+++ EXERCISE TEXT

While no CVSS score had been assigned to CVE-2023-22515 at press time, Atlassian rated it critical "according to the scale published in our Atlassian severity levels." The company also warned that Confluence instances exposed to the public internet "are particularly at risk, as this vulnerability is exploitable anonymously."

Update 10/6: Rapid7 on Oct. 5 shared a statement from Caitlin Condon, Rapid7's head of vulnerability research, with TechTarget Editorial that said CVE-2023-22515 is "fully unauthenticated and trivially exploitable."

"Based on our analysis of the vulnerability's root cause, we think it likely that there are other avenues of attack in addition to the creation of a new admin user," Condon said. "Notably, our team leveraged the /server-info.action endpoint, which Atlassian did not mention in their IOCs [indicators of compromise]."

An Atlassian spokesperson also told TechTarget Editorial on Oct. 6 that the collaboration software vendor classified the vulnerability as a CVSS 10 -- the highest severity score possible for a flaw.

"The mitigations listed in our advisory are an interim measure for customers that cannot immediately upgrade their instance or take their instance off the internet until they can upgrade," the spokesperson said. "Our priority is the security of our customers' instances during this critical vulnerability. This is an ongoing investigation, and we encourage customers to share evidence of compromise to support these efforts."

Update 10/11: Microsoft on Oct. 10 said it observed a nation-state threat actor, tracked as Storm-0062, exploiting CVE-2023-22515 in the wild since Sept. 14. The threat actor, also known as DarkShadow or Oro0lxy, reportedly has ties to the Chinese government.

Atlassian in turn updated its security advisory. "We have evidence to suggest that a known nation-state actor is actively exploiting CVE-2023-22515 and continue to work closely with our partners and customers to investigate," the update read.

In situations where a customer is unable to upgrade, Atlassian recommended that customers restrict external network access to affected Confluence instances or mitigate attack vectors "by blocking access to the /setup/* endpoints on Confluence instances." The vendor also included indicators of compromise.

++++++
+++ EXCERPTED DATA

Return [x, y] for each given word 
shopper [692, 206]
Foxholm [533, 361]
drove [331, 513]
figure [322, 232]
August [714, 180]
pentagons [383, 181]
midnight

++++++

◆ ACTIONS TO TAKE
1) Answer these questions from the Confluence vulnerability article:
(a) What is Caitlin Condon's role at Rapid7?
(b) What CVSS score did an Atlassian spokesperson say the vulnerability was given?
(c) According to Microsoft, since what date had Storm-0062 been exploiting CVE-2023-22515 in the wild?
2) Write the next paragraph of the Confluence vulnerability article, picking up right after its last sentence.

◆ SOLVED TASKS
1)
(a) Head of vulnerability research
(b) CVSS 10
(c) Sept. 14

2)
Though the official advisory initially lacked significant technical detail, Rapid7 published a blog post on Oct. 4 providing additional insights. Condon noted that it was atypical for a privilege escalation flaw to be designated as critical.

"It's unusual, though not unprecedented, for a privilege escalation vulnerability to carry a critical severity rating," Condon wrote. "Atlassian's advisory implies that the vulnerability is remotely exploitable, which is typically more consistent with an authentication bypass or remote code execution chain than a privilege escalation issue by itself. It's possible that the vulnerability could allow a regular user account to elevate to admin -- notably, Confluence allows for new user sign-ups with no approval, but this feature is disabled by default."

TechTarget Editorial contacted Atlassian to ask whether CVE-2023-22515 could be executed remotely and for additional detail, but the vendor declined to comment. However, a spokesperson shared the following statement.

"Atlassian has been made aware of an issue reported by a handful of customers where external attackers may have exploited a previously unknown vulnerability in publicly accessible Confluence Data Center and Server instances to create unauthorized Confluence administrator accounts and access Confluence instances," the spokesperson said.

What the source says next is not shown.